== Records to use
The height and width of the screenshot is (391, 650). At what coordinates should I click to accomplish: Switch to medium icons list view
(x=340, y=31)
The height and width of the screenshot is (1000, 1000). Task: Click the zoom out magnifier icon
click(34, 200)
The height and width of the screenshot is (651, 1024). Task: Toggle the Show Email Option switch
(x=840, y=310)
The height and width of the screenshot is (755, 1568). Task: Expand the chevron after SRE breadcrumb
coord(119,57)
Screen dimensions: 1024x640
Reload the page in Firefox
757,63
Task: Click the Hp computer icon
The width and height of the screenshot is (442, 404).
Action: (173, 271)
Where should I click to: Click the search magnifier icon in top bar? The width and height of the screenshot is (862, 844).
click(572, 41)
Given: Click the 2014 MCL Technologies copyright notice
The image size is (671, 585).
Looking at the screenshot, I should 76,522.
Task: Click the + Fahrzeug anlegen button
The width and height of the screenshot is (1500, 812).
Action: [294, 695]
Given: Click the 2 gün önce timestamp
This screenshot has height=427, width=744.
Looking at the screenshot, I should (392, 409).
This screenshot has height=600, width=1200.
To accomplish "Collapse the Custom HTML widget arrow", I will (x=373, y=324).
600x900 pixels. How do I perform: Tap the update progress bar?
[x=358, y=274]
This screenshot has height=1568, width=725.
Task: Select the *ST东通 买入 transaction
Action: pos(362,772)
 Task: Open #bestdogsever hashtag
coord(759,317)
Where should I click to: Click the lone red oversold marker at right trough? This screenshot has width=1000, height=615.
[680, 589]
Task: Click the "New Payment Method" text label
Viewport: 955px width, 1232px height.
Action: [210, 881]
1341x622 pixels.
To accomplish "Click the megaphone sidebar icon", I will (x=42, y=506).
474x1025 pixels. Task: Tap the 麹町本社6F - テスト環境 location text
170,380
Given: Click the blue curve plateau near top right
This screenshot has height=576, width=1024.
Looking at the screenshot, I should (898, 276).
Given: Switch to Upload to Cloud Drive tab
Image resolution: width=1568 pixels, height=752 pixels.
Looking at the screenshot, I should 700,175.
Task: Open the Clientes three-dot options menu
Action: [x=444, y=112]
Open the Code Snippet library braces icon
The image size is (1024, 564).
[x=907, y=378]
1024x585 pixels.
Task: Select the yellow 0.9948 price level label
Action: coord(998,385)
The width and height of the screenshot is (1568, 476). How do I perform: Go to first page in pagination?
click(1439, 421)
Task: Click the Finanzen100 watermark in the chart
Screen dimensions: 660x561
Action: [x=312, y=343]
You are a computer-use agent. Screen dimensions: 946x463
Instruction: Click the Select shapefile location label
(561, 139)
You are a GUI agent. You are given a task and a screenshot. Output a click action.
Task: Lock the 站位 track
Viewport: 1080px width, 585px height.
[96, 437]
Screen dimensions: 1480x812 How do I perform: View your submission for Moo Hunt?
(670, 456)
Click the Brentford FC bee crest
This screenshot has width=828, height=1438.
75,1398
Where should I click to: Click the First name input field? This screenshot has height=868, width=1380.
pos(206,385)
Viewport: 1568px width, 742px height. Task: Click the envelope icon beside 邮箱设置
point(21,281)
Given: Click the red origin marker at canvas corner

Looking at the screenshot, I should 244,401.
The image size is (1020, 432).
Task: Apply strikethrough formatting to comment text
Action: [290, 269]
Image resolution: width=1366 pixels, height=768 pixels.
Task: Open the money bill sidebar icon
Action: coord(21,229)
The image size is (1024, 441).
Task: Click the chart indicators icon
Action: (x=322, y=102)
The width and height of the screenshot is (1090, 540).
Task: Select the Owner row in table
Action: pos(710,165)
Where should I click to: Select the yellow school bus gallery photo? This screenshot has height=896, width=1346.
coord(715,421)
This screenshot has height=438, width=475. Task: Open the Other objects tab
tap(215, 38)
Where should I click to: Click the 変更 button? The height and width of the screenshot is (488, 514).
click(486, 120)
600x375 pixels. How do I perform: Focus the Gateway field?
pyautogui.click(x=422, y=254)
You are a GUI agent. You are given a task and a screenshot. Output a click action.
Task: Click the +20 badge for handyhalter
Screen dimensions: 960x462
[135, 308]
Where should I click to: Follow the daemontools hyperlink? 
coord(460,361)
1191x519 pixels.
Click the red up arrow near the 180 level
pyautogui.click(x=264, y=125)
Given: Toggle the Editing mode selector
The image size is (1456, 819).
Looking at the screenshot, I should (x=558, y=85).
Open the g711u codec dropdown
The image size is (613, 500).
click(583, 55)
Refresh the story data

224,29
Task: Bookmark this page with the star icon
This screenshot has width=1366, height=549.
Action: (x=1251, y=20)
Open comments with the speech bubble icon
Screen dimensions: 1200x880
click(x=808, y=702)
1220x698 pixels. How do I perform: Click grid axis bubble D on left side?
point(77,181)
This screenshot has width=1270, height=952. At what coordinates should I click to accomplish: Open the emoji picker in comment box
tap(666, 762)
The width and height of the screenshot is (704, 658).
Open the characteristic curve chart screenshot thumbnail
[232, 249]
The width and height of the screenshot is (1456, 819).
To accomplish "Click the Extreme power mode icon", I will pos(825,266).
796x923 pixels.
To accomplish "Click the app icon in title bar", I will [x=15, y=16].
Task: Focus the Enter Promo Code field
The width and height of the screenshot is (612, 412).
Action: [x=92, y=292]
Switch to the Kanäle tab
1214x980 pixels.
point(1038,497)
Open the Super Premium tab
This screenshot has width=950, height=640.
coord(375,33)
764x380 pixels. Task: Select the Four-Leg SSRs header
====
**What you have to do**
Now that the records have been shown, restate each one word for word.

**Solution**
The height and width of the screenshot is (391, 650). At what coordinates should I click to accomplish: Switch to medium icons list view
(x=340, y=31)
The height and width of the screenshot is (1000, 1000). Task: Click the zoom out magnifier icon
click(34, 200)
The height and width of the screenshot is (651, 1024). Task: Toggle the Show Email Option switch
(x=840, y=310)
The height and width of the screenshot is (755, 1568). Task: Expand the chevron after SRE breadcrumb
coord(119,57)
Screen dimensions: 1024x640
Reload the page in Firefox
757,63
Task: Click the Hp computer icon
The width and height of the screenshot is (442, 404).
Action: (173, 271)
Where should I click to: Click the search magnifier icon in top bar? The width and height of the screenshot is (862, 844).
click(572, 41)
Given: Click the 2014 MCL Technologies copyright notice
The image size is (671, 585).
Looking at the screenshot, I should 76,522.
Task: Click the + Fahrzeug anlegen button
The width and height of the screenshot is (1500, 812).
Action: [294, 695]
Given: Click the 2 gün önce timestamp
This screenshot has height=427, width=744.
Looking at the screenshot, I should (392, 409).
This screenshot has height=600, width=1200.
To accomplish "Collapse the Custom HTML widget arrow", I will (x=373, y=324).
600x900 pixels. How do I perform: Tap the update progress bar?
[x=358, y=274]
This screenshot has height=1568, width=725.
Task: Select the *ST东通 买入 transaction
Action: pos(362,772)
 Task: Open #bestdogsever hashtag
coord(759,317)
Where should I click to: Click the lone red oversold marker at right trough? This screenshot has width=1000, height=615.
[680, 589]
Task: Click the "New Payment Method" text label
Viewport: 955px width, 1232px height.
Action: [210, 881]
1341x622 pixels.
To accomplish "Click the megaphone sidebar icon", I will (x=42, y=506).
474x1025 pixels. Task: Tap the 麹町本社6F - テスト環境 location text
170,380
Given: Click the blue curve plateau near top right
This screenshot has height=576, width=1024.
Looking at the screenshot, I should (898, 276).
Given: Switch to Upload to Cloud Drive tab
Image resolution: width=1568 pixels, height=752 pixels.
Looking at the screenshot, I should 700,175.
Task: Open the Clientes three-dot options menu
Action: [x=444, y=112]
Open the Code Snippet library braces icon
The image size is (1024, 564).
[x=907, y=378]
1024x585 pixels.
Task: Select the yellow 0.9948 price level label
Action: coord(998,385)
The width and height of the screenshot is (1568, 476). How do I perform: Go to first page in pagination?
click(1439, 421)
Task: Click the Finanzen100 watermark in the chart
Screen dimensions: 660x561
Action: [x=312, y=343]
You are a computer-use agent. Screen dimensions: 946x463
Instruction: Click the Select shapefile location label
(561, 139)
You are a GUI agent. You are given a task and a screenshot. Output a click action.
Task: Lock the 站位 track
Viewport: 1080px width, 585px height.
[96, 437]
Screen dimensions: 1480x812 How do I perform: View your submission for Moo Hunt?
(670, 456)
Click the Brentford FC bee crest
This screenshot has width=828, height=1438.
75,1398
Where should I click to: Click the First name input field? This screenshot has height=868, width=1380.
pos(206,385)
Viewport: 1568px width, 742px height. Task: Click the envelope icon beside 邮箱设置
point(21,281)
Given: Click the red origin marker at canvas corner

Looking at the screenshot, I should 244,401.
The image size is (1020, 432).
Task: Apply strikethrough formatting to comment text
Action: [290, 269]
Image resolution: width=1366 pixels, height=768 pixels.
Task: Open the money bill sidebar icon
Action: coord(21,229)
The image size is (1024, 441).
Task: Click the chart indicators icon
Action: (x=322, y=102)
The width and height of the screenshot is (1090, 540).
Task: Select the Owner row in table
Action: pos(710,165)
Where should I click to: Select the yellow school bus gallery photo? This screenshot has height=896, width=1346.
coord(715,421)
This screenshot has height=438, width=475. Task: Open the Other objects tab
tap(215, 38)
Where should I click to: Click the 変更 button? The height and width of the screenshot is (488, 514).
click(486, 120)
600x375 pixels. How do I perform: Focus the Gateway field?
pyautogui.click(x=422, y=254)
You are a GUI agent. You are given a task and a screenshot. Output a click action.
Task: Click the +20 badge for handyhalter
Screen dimensions: 960x462
[135, 308]
Where should I click to: Follow the daemontools hyperlink? 
coord(460,361)
1191x519 pixels.
Click the red up arrow near the 180 level
pyautogui.click(x=264, y=125)
Given: Toggle the Editing mode selector
The image size is (1456, 819).
Looking at the screenshot, I should (x=558, y=85).
Open the g711u codec dropdown
The image size is (613, 500).
click(583, 55)
Refresh the story data

224,29
Task: Bookmark this page with the star icon
This screenshot has width=1366, height=549.
Action: (x=1251, y=20)
Open comments with the speech bubble icon
Screen dimensions: 1200x880
click(x=808, y=702)
1220x698 pixels. How do I perform: Click grid axis bubble D on left side?
point(77,181)
This screenshot has width=1270, height=952. At what coordinates should I click to accomplish: Open the emoji picker in comment box
tap(666, 762)
The width and height of the screenshot is (704, 658).
Open the characteristic curve chart screenshot thumbnail
[232, 249]
The width and height of the screenshot is (1456, 819).
To accomplish "Click the Extreme power mode icon", I will pos(825,266).
796x923 pixels.
To accomplish "Click the app icon in title bar", I will [x=15, y=16].
Task: Focus the Enter Promo Code field
The width and height of the screenshot is (612, 412).
Action: [x=92, y=292]
Switch to the Kanäle tab
1214x980 pixels.
point(1038,497)
Open the Super Premium tab
This screenshot has width=950, height=640.
coord(375,33)
764x380 pixels. Task: Select the Four-Leg SSRs header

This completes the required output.